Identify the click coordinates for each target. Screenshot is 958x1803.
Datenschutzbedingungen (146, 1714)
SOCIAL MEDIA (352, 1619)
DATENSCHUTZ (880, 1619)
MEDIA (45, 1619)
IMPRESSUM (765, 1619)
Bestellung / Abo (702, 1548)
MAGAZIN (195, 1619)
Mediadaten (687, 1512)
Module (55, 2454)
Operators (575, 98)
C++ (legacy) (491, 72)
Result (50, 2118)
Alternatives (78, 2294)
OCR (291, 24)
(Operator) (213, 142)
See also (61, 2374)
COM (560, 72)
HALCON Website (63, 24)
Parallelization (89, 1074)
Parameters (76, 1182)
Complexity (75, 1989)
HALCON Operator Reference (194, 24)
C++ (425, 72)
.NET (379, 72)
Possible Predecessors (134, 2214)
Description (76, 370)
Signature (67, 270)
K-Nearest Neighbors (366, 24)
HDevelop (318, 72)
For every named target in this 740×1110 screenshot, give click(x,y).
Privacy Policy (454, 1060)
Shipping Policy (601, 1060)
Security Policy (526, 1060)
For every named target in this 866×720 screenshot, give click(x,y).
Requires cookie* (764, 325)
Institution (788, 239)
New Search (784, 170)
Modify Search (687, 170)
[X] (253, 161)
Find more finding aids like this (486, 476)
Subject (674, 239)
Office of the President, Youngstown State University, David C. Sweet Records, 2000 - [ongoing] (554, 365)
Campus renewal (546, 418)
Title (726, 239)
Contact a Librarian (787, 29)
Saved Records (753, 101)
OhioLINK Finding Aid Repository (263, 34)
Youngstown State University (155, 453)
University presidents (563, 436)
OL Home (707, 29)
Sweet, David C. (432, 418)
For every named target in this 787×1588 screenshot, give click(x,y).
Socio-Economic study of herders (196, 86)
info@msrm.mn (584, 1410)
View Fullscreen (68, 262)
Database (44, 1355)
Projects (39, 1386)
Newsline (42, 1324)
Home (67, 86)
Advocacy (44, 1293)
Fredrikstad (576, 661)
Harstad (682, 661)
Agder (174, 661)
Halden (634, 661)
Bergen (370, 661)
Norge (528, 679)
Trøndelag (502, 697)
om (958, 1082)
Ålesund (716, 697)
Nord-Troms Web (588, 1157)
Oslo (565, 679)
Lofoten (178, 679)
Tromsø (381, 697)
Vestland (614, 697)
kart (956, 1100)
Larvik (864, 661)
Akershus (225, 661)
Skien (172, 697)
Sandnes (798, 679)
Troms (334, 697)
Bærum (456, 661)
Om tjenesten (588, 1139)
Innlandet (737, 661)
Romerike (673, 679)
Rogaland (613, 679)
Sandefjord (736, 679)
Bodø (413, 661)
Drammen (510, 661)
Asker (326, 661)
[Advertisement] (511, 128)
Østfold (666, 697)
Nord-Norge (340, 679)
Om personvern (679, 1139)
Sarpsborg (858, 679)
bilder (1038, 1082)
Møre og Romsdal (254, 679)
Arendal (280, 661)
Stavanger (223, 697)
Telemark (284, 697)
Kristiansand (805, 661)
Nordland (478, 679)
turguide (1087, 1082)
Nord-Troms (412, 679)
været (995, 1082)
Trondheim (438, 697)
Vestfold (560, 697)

> [PROBLEM DETAILS]
Copy out all of the material above word for word, line by line, with nothing added or changed.

> [RESULT OF THIS TASK]
Identify the click coordinates for each target. Screenshot is 958x1803.
Datenschutzbedingungen (146, 1714)
SOCIAL MEDIA (352, 1619)
DATENSCHUTZ (880, 1619)
MEDIA (45, 1619)
IMPRESSUM (765, 1619)
Bestellung / Abo (702, 1548)
MAGAZIN (195, 1619)
Mediadaten (687, 1512)
Module (55, 2454)
Operators (575, 98)
C++ (legacy) (491, 72)
Result (50, 2118)
Alternatives (78, 2294)
OCR (291, 24)
(Operator) (213, 142)
See also (61, 2374)
COM (560, 72)
HALCON Website (63, 24)
Parallelization (89, 1074)
Parameters (76, 1182)
Complexity (75, 1989)
HALCON Operator Reference (194, 24)
C++ (425, 72)
.NET (379, 72)
Possible Predecessors (134, 2214)
Description (76, 370)
Signature (67, 270)
K-Nearest Neighbors (366, 24)
HDevelop (318, 72)
For every named target in this 740×1110 screenshot, give click(x,y).
Privacy Policy (454, 1060)
Shipping Policy (601, 1060)
Security Policy (526, 1060)
For every named target in this 866×720 screenshot, give click(x,y).
Requires cookie* (764, 325)
Institution (788, 239)
New Search (784, 170)
Modify Search (687, 170)
[X] (253, 161)
Find more finding aids like this (486, 476)
Subject (674, 239)
Office of the President, Youngstown State University, David C. Sweet Records, 2000 - [ongoing] (554, 365)
Campus renewal (546, 418)
Title (726, 239)
Contact a Librarian (787, 29)
Saved Records (753, 101)
OhioLINK Finding Aid Repository (263, 34)
Youngstown State University (155, 453)
University presidents (563, 436)
OL Home (707, 29)
Sweet, David C. (432, 418)
For every named target in this 787×1588 screenshot, give click(x,y).
Socio-Economic study of herders (196, 86)
info@msrm.mn (584, 1410)
View Fullscreen (68, 262)
Database (44, 1355)
Projects (39, 1386)
Newsline (42, 1324)
Home (67, 86)
Advocacy (44, 1293)
Fredrikstad (576, 661)
Harstad (682, 661)
Agder (174, 661)
Halden (634, 661)
Bergen (370, 661)
Norge (528, 679)
Trøndelag (502, 697)
om (958, 1082)
Ålesund (716, 697)
Nord-Troms Web (588, 1157)
Oslo (565, 679)
Lofoten (178, 679)
Tromsø (381, 697)
Vestland (614, 697)
kart (956, 1100)
Larvik (864, 661)
Akershus (225, 661)
Skien (172, 697)
Sandnes (798, 679)
Troms (334, 697)
Bærum (456, 661)
Om tjenesten (588, 1139)
Innlandet (737, 661)
Romerike (673, 679)
Rogaland (613, 679)
Sandefjord (736, 679)
Bodø (413, 661)
Drammen (510, 661)
Asker (326, 661)
[Advertisement] (511, 128)
Østfold (666, 697)
Nord-Norge (340, 679)
Om personvern (679, 1139)
Sarpsborg (858, 679)
bilder (1038, 1082)
Møre og Romsdal (254, 679)
Arendal (280, 661)
Stavanger (223, 697)
Telemark (284, 697)
Kristiansand (805, 661)
Nordland (478, 679)
turguide (1087, 1082)
Nord-Troms (412, 679)
været (995, 1082)
Trondheim (438, 697)
Vestfold (560, 697)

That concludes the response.